Sierra Wave Media

Eastern Sierra News for November 23, 2024

 

 

 

 

By Kammi Foote, Inyo County Registrar of Voters

Inyo County—a county of 10,000 square miles that contains Death Valley and three monumental mountain ranges—is both the second-largest county by area and the least populated by density in California. That is why high-speed Internet access was crucial to civic engagement in the November 2016 election.

Kammi Foote and Chuck Levin at the Inyo County Courthouse Saturday morning, August 20, 2016.

Kammi Foote and Chuck Levin at the Inyo County Courthouse Saturday morning, August 20, 2016.

Since 2014, the Inyo County Elections department has worked on several projects to enhance accessibility of public information. We have collaborated on a grant-funded project with ELECTricity to create a new mobile friendly website (http://elections.inyocounty.us/) at no cost to Inyo County citizens.

And we have added numerous no- or low-cost features to this website, including the ability for voters to verify that they are registered to vote in Inyo County, a tool to look up their polling place and see what’s on their ballot using their address, confirm that their mailed ballot was received and an interactive way to find out who their elected representatives are.

The fact is rural communities can face significant barriers to civic participation. Without easy access to online information, less people can connect to their government. Fortunately, that is not the case in Inyo County.
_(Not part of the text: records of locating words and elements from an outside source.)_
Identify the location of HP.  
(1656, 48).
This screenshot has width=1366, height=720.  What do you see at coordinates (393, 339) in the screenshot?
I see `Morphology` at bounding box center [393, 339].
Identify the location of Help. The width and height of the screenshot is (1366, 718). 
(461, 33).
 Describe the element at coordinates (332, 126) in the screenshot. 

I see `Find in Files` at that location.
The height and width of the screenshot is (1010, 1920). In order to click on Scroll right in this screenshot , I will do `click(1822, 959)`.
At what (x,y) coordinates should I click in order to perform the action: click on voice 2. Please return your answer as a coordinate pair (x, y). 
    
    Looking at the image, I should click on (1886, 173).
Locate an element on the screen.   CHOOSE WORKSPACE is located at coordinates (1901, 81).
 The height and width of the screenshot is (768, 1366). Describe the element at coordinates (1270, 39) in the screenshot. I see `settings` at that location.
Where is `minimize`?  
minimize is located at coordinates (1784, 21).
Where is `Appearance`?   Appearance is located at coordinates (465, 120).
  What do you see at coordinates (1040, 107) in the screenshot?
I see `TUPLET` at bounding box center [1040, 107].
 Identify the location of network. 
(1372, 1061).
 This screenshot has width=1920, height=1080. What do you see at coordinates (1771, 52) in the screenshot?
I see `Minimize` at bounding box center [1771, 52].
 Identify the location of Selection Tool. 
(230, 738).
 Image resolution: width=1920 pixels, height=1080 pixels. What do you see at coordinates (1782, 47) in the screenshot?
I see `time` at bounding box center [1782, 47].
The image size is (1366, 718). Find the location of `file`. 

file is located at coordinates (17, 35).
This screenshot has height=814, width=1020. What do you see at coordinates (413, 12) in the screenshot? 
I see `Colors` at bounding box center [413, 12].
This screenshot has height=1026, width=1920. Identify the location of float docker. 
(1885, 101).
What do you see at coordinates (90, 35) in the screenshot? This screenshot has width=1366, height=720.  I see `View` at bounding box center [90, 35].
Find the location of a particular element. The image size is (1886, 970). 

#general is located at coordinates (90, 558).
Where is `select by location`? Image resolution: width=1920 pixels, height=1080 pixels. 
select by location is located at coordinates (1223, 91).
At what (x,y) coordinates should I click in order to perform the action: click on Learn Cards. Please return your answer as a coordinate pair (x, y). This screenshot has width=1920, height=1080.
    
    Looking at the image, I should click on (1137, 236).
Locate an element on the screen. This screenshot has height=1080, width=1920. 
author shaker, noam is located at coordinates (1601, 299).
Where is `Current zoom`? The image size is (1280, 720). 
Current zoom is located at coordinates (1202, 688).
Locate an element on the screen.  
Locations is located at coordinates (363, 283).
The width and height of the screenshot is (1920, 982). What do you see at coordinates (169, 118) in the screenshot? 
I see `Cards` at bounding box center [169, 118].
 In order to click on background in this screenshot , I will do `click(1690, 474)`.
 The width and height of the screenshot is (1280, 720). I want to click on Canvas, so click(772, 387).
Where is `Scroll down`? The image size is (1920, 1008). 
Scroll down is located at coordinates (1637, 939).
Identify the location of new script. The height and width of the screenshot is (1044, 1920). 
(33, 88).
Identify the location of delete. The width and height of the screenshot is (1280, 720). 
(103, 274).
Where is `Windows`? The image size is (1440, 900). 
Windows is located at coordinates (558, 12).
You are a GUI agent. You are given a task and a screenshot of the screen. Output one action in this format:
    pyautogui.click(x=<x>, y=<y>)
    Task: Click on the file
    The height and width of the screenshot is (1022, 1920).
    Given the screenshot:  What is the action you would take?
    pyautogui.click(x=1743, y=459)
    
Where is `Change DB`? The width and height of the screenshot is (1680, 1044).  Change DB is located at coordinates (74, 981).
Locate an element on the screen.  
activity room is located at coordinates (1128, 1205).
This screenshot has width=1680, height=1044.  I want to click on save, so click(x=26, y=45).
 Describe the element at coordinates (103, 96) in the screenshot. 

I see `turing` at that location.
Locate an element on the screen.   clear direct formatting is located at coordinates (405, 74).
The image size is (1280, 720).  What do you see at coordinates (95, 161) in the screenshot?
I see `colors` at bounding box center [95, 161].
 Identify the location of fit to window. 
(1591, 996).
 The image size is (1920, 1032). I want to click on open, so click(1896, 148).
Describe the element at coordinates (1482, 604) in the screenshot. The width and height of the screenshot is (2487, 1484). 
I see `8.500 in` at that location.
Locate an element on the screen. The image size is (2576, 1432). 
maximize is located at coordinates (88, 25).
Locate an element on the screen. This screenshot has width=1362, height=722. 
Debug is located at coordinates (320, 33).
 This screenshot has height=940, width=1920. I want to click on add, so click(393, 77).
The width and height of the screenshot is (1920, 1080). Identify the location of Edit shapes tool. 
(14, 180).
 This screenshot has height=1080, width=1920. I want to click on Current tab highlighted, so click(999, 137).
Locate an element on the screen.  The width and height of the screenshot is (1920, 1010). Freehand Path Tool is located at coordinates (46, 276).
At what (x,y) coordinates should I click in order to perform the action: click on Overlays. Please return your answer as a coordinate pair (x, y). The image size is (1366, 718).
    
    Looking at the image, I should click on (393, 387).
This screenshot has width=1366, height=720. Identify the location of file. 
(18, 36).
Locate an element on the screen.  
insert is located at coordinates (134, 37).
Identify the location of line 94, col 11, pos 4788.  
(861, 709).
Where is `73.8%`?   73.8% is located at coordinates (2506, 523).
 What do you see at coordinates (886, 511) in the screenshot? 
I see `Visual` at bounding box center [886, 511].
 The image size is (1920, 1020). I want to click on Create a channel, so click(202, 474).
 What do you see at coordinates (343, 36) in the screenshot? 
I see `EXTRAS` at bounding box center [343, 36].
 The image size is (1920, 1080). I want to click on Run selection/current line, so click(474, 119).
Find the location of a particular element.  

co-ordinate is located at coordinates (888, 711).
In the weeks leading up to the November 8 Presidential Election, the Inyo County election website received over 7,000 individual visits, including 2,641 on Election Day. That may not seem like a lot, but Inyo County has only 10,000 registered voters. This means that over half of them likely used our online services during this election.

Making voting information available online is one part of the equation, but voters also need to have a reliable way to access it.

Inyo has been wired for the last two years because of the Digital 395 project—so named because it runs along Highway 395—a 583-mile fiber optic network built from Barstow, CA to Carson City, NV. According to the California Public Utilities Commission, Digital 395 is slated to connect 28,127 households.

Digital 395 would not have been possible if the state hadn’t come up with a public-private mechanism in 2007 to pay for the broadband infrastructure that now runs through our county. That mechanism is the California Advanced Services Fund (CASF).

The CASF was established to affordably support the deployment of broadband to unserved and underserved areas of California. To date CASF has funded 57 projects and reached 300,000 households, but the California Public Utilities Commission program will be out of funds after it approves 14 pending projects. There are, however, many more than 14 broadband projects in California in need of funding.

To help meet this need, a network of civic organizations and legislators has launched an effort entitled “The Internet For All Now Act” to expand the adoption of broadband in California. If successful, this effort could help Inyo County’s most remote communities to be online and able to participate in our digital democracy.

Technology has the power to connect us to each other, to our government, and to important civic information. But if it isn’t accessible by everyone, it can actually widen our democracy’s existing digital divide.

As more civic and government resources are being put online, it will be even more important that people have reliable broadband through their devices and in their households.

We must not forget that the rural broadband buildout of today is equivalent—in both cost and socioeconomic necessity—to the rural electrification works of the 1930s. Just imagine what would have happened in Depression-era California if farmers had not gotten electricity. The benefits of broadband are no different.

I have seen the before and after of the digital divide. When I became Inyo County’s Clerk-Recorder & Registrar of Voters in 2010, we had a limited online presence, which meant that citizens had access to our office only during business hours for most services. Six years later, we have a robust online platform that engages a network of thousands of people and allows Inyo County to better function as an inclusive democracy.

There is just no doubt that the time is now to ensure broadband infrastructure in all of California. So please consider supporting the Internet For All Now Act to engage all California citizens in the fruits of digital democracy.